_What you are asked to do_. The records below are to be transcribed exactly as they appear.

--------

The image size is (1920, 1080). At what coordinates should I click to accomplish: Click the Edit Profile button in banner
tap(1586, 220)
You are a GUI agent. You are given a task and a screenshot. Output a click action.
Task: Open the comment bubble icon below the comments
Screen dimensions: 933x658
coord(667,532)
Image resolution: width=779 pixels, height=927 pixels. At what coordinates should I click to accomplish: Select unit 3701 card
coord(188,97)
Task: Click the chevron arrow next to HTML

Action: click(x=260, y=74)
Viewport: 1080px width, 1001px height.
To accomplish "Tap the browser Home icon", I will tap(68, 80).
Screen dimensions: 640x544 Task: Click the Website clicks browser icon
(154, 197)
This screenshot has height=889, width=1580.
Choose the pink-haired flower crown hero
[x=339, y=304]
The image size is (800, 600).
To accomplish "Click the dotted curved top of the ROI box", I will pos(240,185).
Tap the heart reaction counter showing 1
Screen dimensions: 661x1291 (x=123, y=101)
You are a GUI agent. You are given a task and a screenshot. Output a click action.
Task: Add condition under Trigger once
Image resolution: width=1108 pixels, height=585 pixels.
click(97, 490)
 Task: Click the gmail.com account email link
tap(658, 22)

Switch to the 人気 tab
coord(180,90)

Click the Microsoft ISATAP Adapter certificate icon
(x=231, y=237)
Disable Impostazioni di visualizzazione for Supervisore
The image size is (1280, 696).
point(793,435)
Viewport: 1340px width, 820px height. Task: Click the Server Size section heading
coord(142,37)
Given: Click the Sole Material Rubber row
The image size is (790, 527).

--------

_Result for this exercise_.
The image size is (1920, 1080). At what coordinates should I click to accomplish: Click the Edit Profile button in banner
tap(1586, 220)
You are a GUI agent. You are given a task and a screenshot. Output a click action.
Task: Open the comment bubble icon below the comments
Screen dimensions: 933x658
coord(667,532)
Image resolution: width=779 pixels, height=927 pixels. At what coordinates should I click to accomplish: Select unit 3701 card
coord(188,97)
Task: Click the chevron arrow next to HTML

Action: click(x=260, y=74)
Viewport: 1080px width, 1001px height.
To accomplish "Tap the browser Home icon", I will tap(68, 80).
Screen dimensions: 640x544 Task: Click the Website clicks browser icon
(154, 197)
This screenshot has height=889, width=1580.
Choose the pink-haired flower crown hero
[x=339, y=304]
The image size is (800, 600).
To accomplish "Click the dotted curved top of the ROI box", I will pos(240,185).
Tap the heart reaction counter showing 1
Screen dimensions: 661x1291 (x=123, y=101)
You are a GUI agent. You are given a task and a screenshot. Output a click action.
Task: Add condition under Trigger once
Image resolution: width=1108 pixels, height=585 pixels.
click(97, 490)
 Task: Click the gmail.com account email link
tap(658, 22)

Switch to the 人気 tab
coord(180,90)

Click the Microsoft ISATAP Adapter certificate icon
(x=231, y=237)
Disable Impostazioni di visualizzazione for Supervisore
The image size is (1280, 696).
point(793,435)
Viewport: 1340px width, 820px height. Task: Click the Server Size section heading
coord(142,37)
Given: Click the Sole Material Rubber row
The image size is (790, 527).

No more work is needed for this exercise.